The incremental binding energy of a nucleon combination is made up of two components. One component is the binding energy associated with the formation of the the nucleon combination and the other is the sum of the interactions through the nuclear strong force between the nucleons of the added combination and all the other nucleons of the nucleus. The binding energy associated with the formation of a nucleon combination is, in turn, composed of the binding energy due to the formation of the combination per se and the binding energy due to the adjustments in the structure of the rest of the nucleus.

In the formation of the deuteron there is no other structure to involve adjustment so its binding energy is entirely due to the formation of a neutron-proton spin pair and the interaction of a neutron and proton through the nuclear strong force. That binding energy is taken to be equal to the energy of the gamma photon associated with the formation and disassociation of a deuteron. That may be a conceptual error and the true binding energy coud be on the order of twice that amount.
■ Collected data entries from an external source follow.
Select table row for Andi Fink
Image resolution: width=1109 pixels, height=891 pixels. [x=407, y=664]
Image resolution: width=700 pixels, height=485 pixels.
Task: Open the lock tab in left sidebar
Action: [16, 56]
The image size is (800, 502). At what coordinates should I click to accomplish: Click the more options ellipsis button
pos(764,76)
To see why this is so, consider a proton and electron forming a a hydrogen atom. When these particles form an atom there is a loss of potential energy. Half of that loss of potential energy goes into the energy of the emitted photon and half goes into an increase in kinetic energy. So the loss in potential energy is twice the energy of the emitted photon. The ratio of two only applies because the force between the proton and electron is strictly an inverse distance squared. At the nuclear level, binding energy is in the nature of a loss of potential energy.but the force drops off more rapidly with separation distance than inverse distance squared. But for now the binding energy of the deuteron is taken to be 2.2 MeV.
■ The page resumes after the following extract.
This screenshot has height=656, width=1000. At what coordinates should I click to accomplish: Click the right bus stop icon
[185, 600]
The interaction of the neutron and proton through the so-called strong force is on the order of 0.6 MeV which leaves the binding energy due to the formation of a neutron-proton spin pair to be 1.6 MeV. The total binding energy associated with the formation of a neutron-proton spin pair in larger nuclides is about 13 MeV. This means that the binding energy due to the adjustment in the structure of the other nucleons when a neutron-proton spin pair is formed is about 11.4 MeV.
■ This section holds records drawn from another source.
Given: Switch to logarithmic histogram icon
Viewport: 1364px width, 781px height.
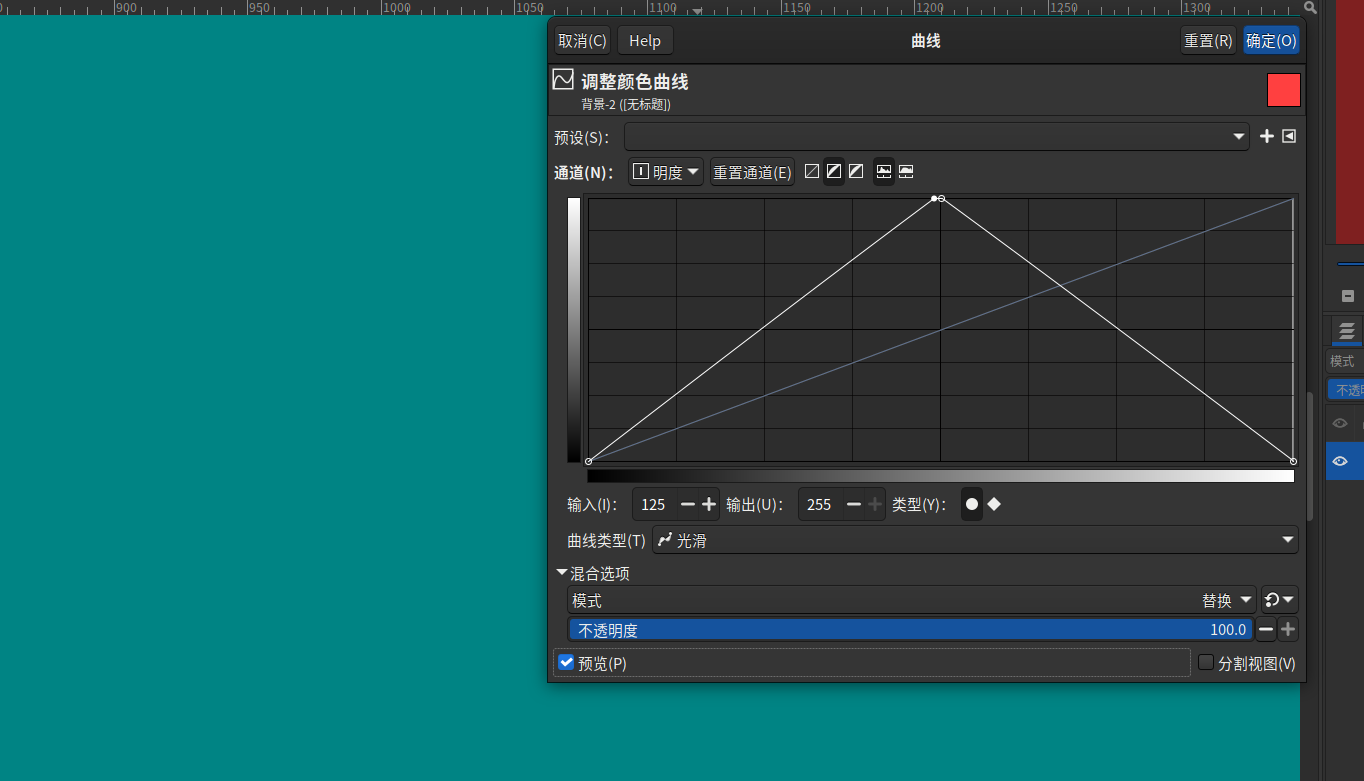Looking at the screenshot, I should (x=906, y=172).
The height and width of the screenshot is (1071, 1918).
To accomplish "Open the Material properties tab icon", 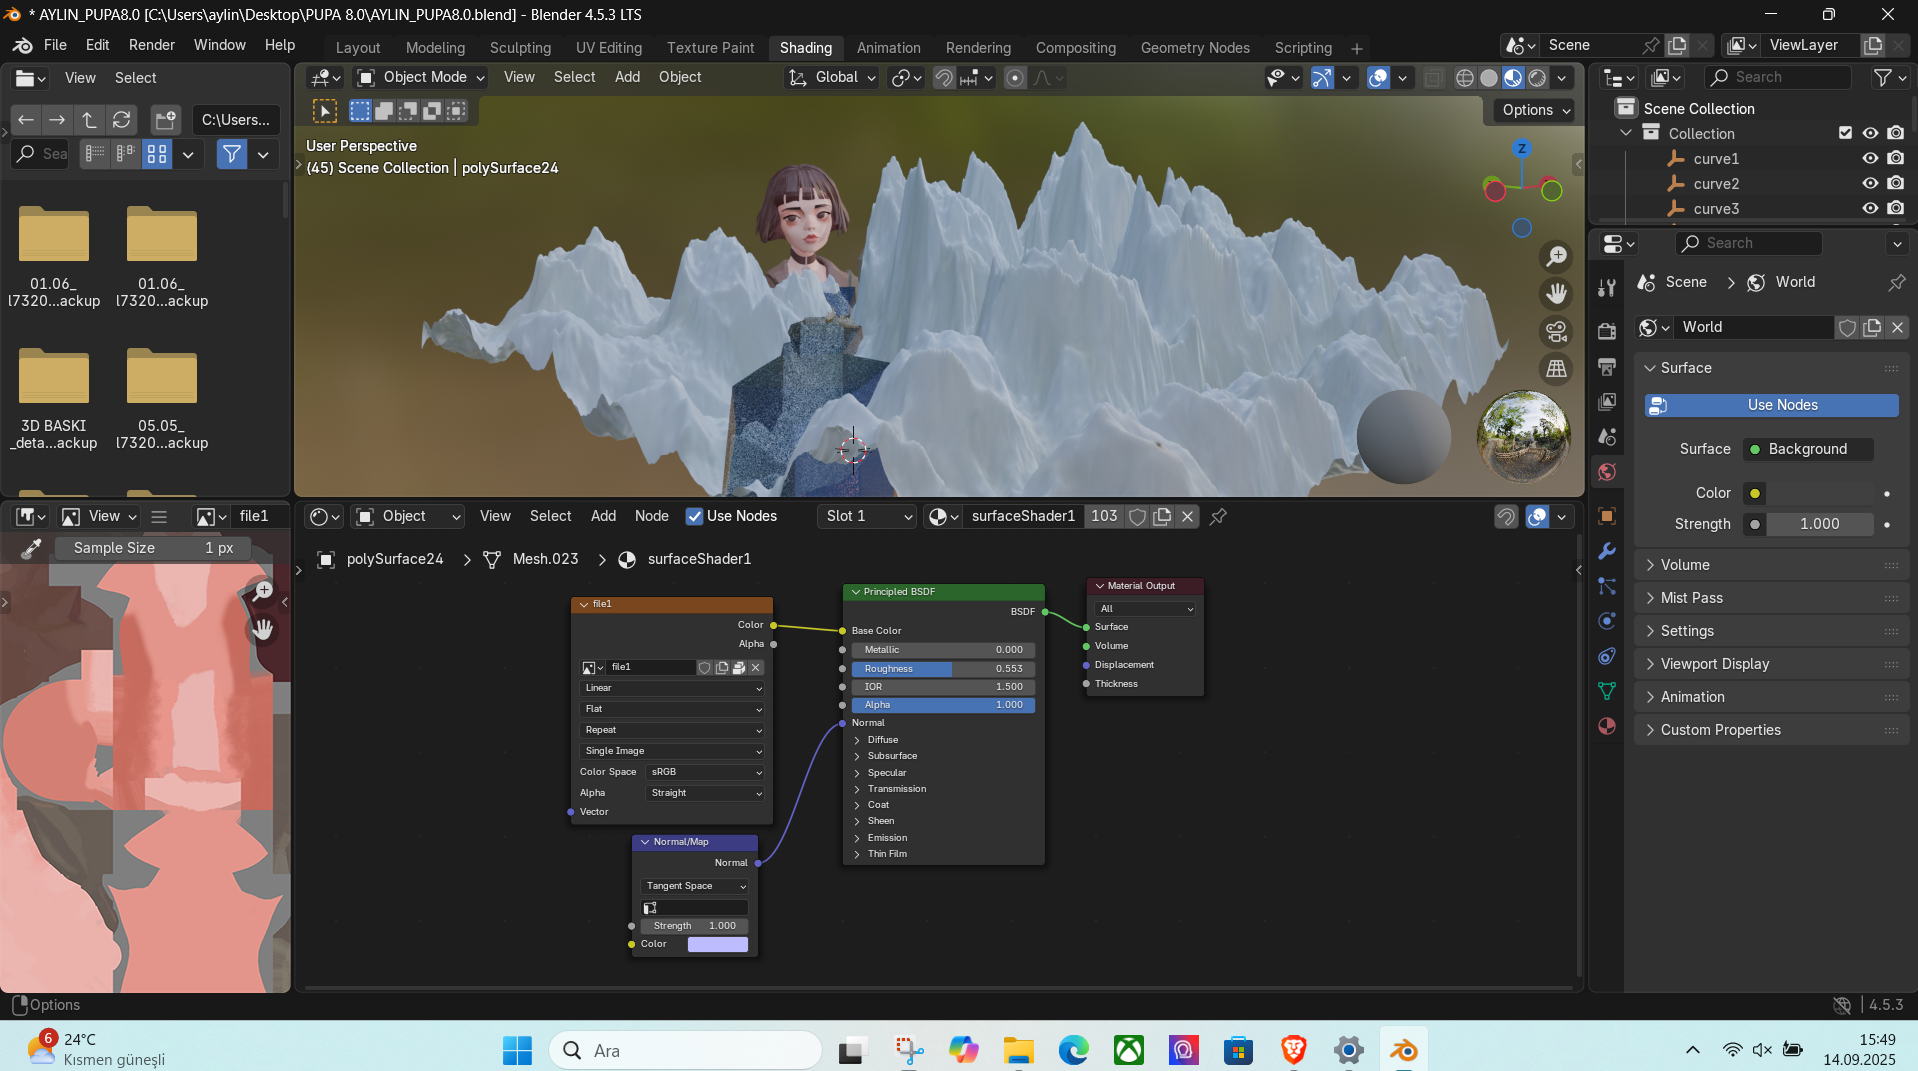I will [x=1607, y=726].
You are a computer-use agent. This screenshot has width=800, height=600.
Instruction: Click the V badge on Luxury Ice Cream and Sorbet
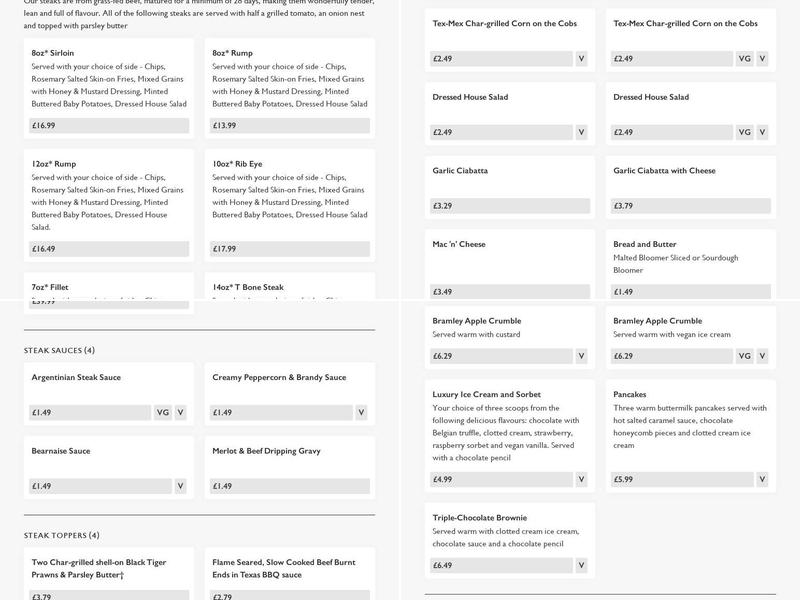pos(581,479)
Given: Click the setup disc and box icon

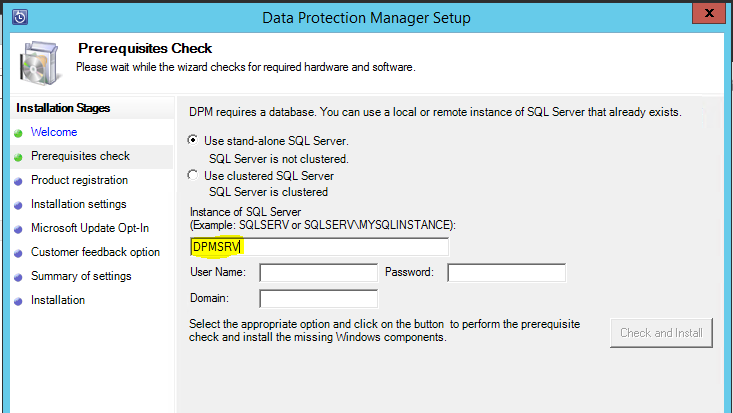Looking at the screenshot, I should point(41,63).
The total binding energy associated with the formation of an alpha module is about 31 MeV. With each of its neutron-proton spin pairs accounting for 42.5 percent of that binding energy that leaves 15 percent of the 31 MeV due strictly to the formation of the alpha module per se; about 4.6 MeV.

Conclusion

Away from the irregularities of the smaller nuclides the effect on binding energy of a neutron-proton spin pair formation is slightly more than forty percent of that of an alpha module. Most of the binding energy associated with the formation of a neutron-proton spin pair in a nuclide is due to the adjustments in the structure of the other nucleon that occur as a result of the spin pair. The binding energy of these adjustments is through the so-called nuclear strong force.